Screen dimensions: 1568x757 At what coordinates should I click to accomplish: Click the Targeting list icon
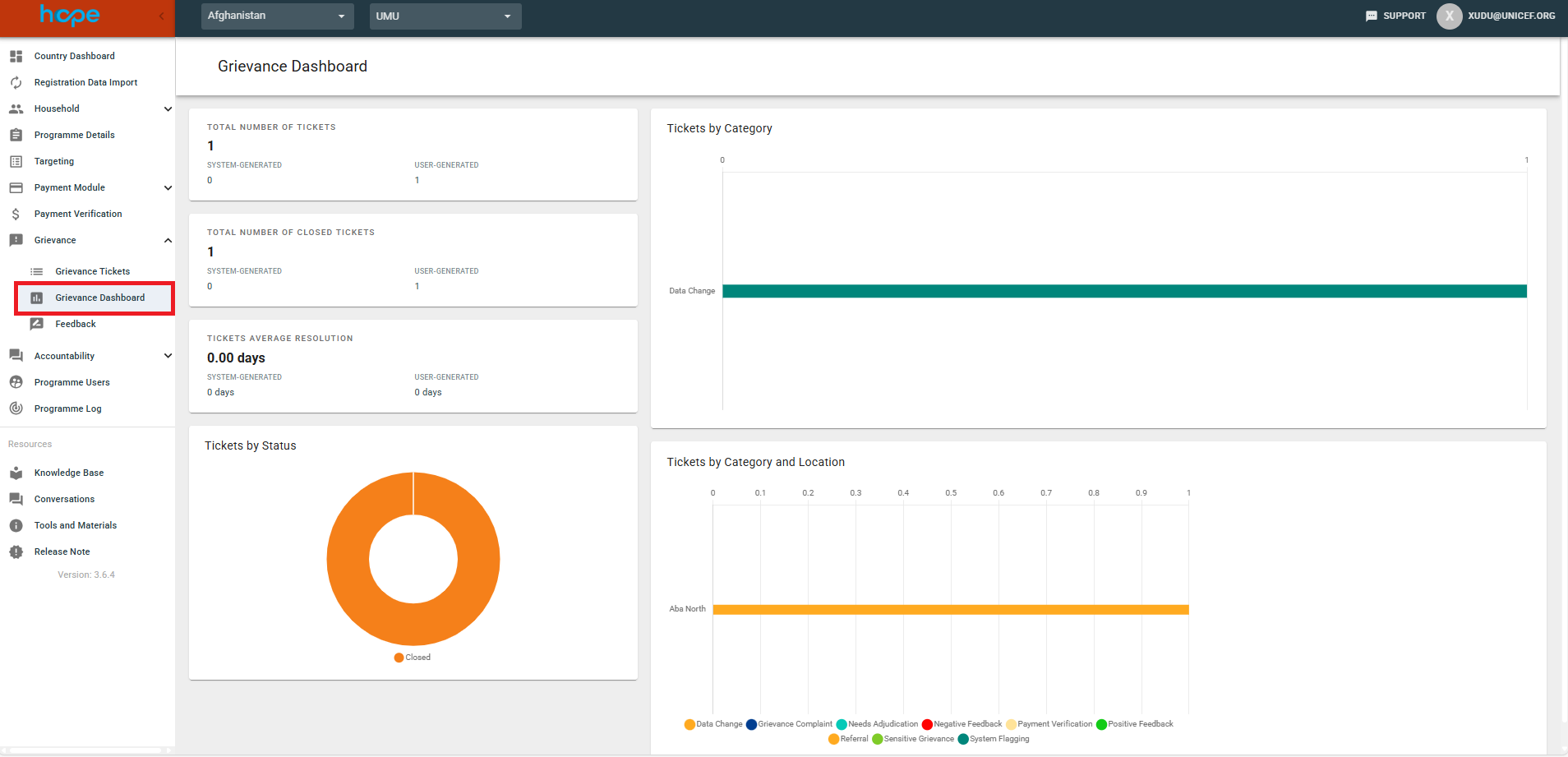click(16, 162)
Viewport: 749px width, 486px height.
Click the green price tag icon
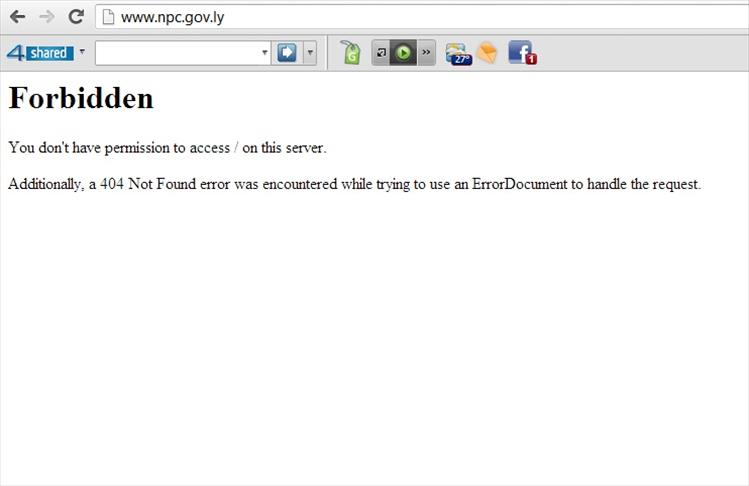[350, 53]
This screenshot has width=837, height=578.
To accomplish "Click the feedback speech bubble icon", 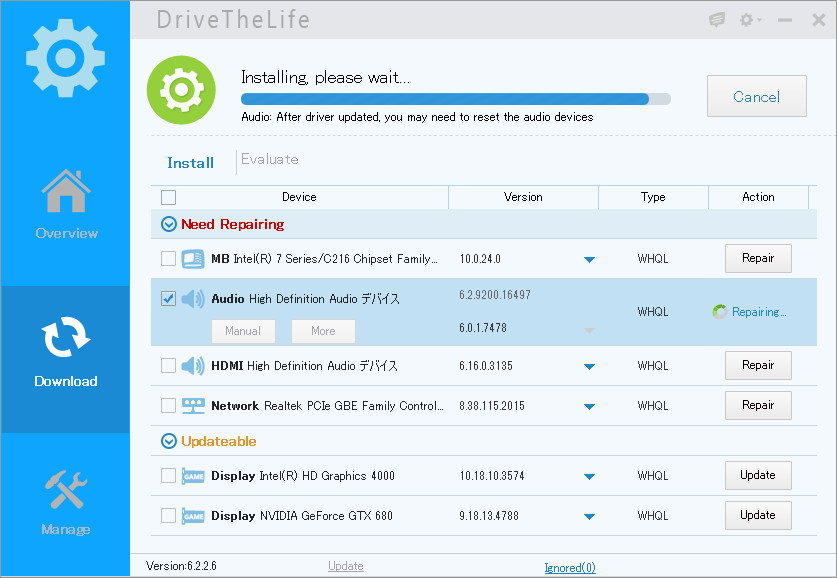I will [x=716, y=20].

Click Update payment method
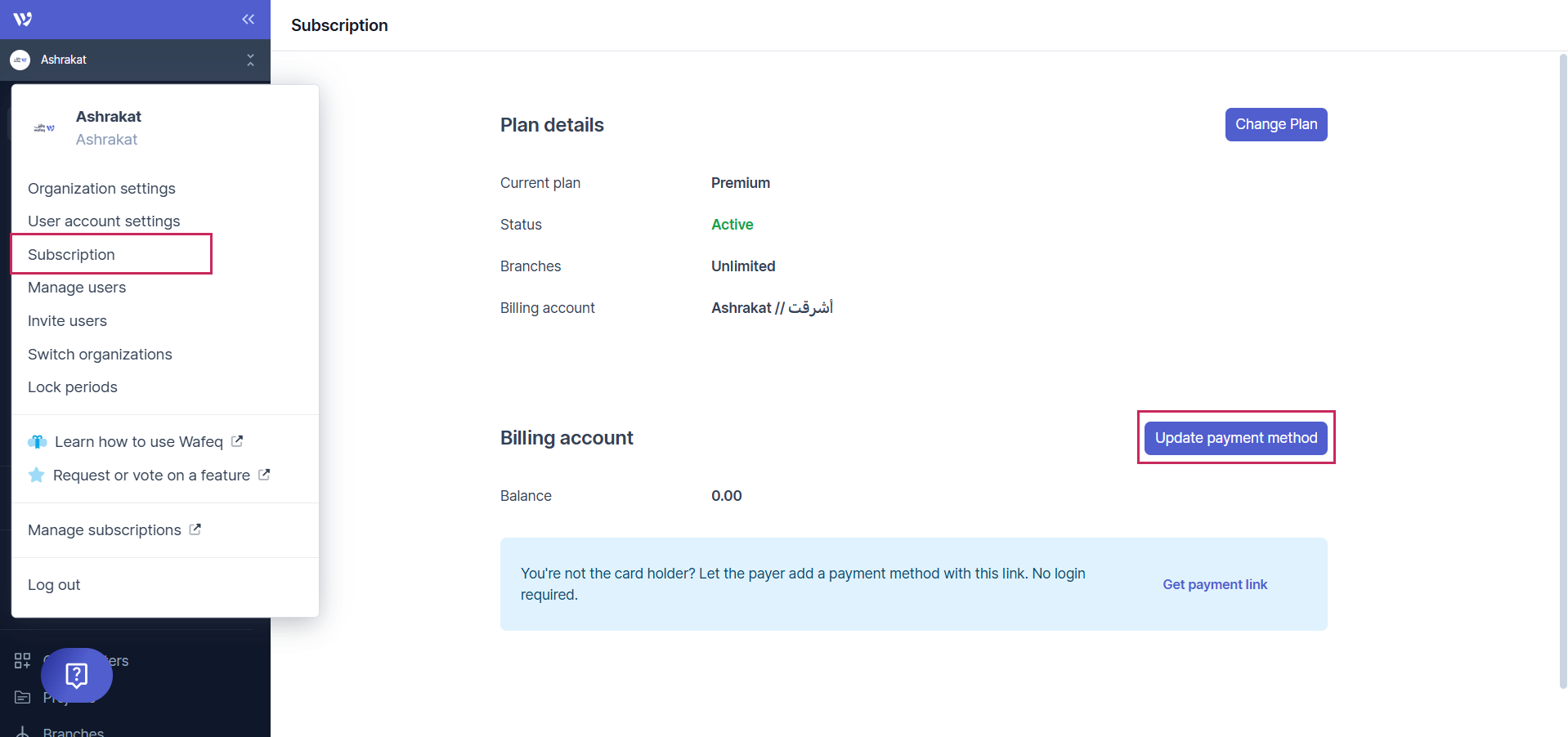pos(1234,438)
=-=-=-=-=
▶ _THE TASK_
The answer consists of the lines above that include the word "width", each copied exactly.

▶ _TASK ANSWER_
Viewport: 749px width, 486px height.
This screenshot has width=837, height=578.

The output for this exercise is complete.